(Screenshot grounding data)
----
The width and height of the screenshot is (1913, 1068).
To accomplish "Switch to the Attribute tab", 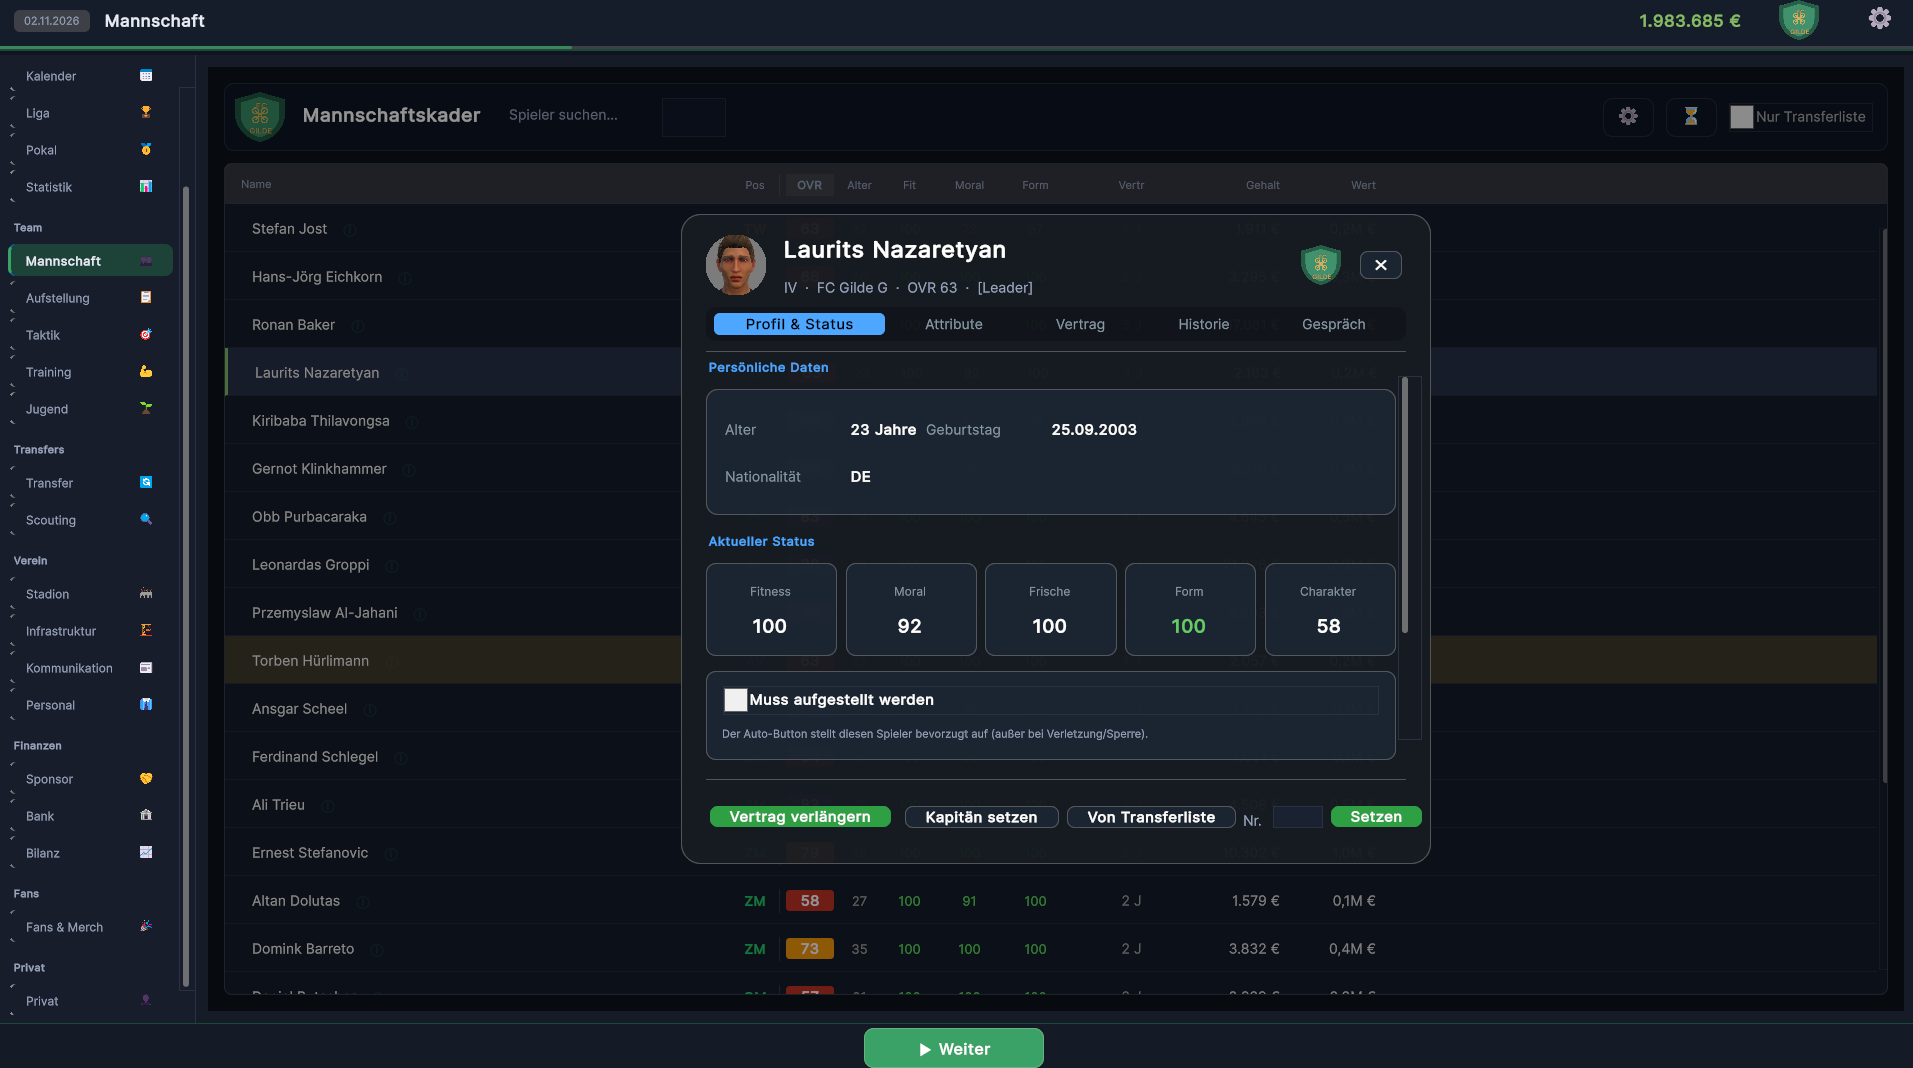I will point(953,324).
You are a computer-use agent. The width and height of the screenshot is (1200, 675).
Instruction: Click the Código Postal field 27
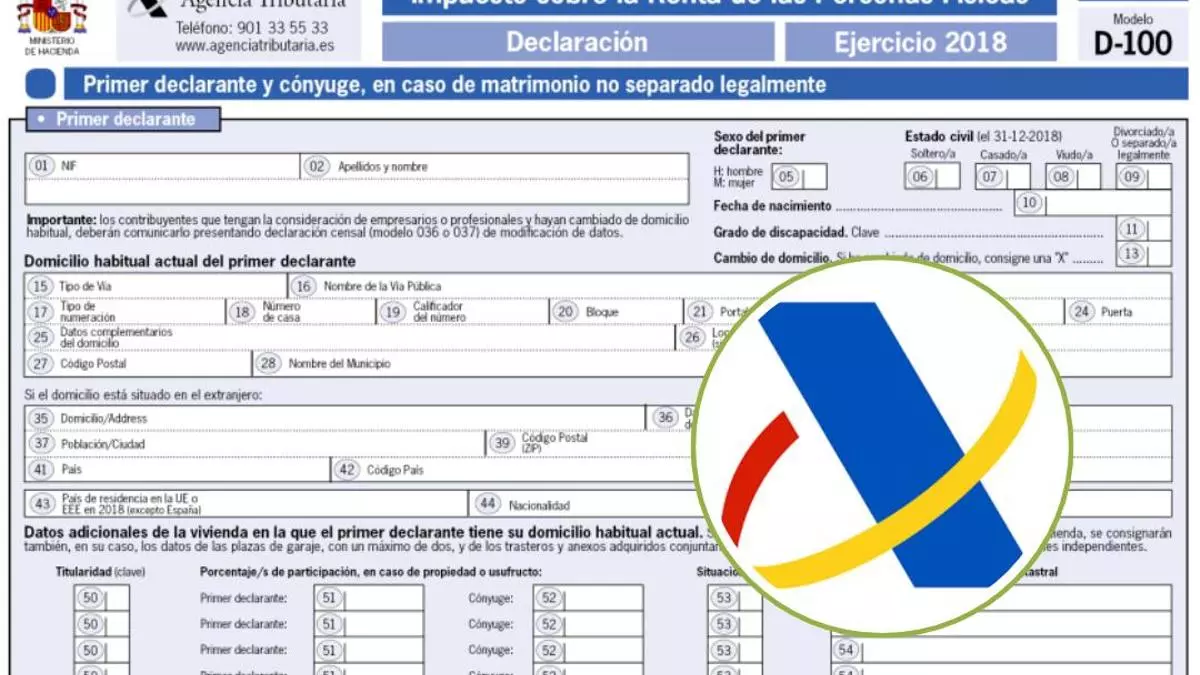pyautogui.click(x=150, y=364)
----
A single number is the answer here: how many lines above carry the string "height"?

→ **SOLUTION TO THIS TASK**:
2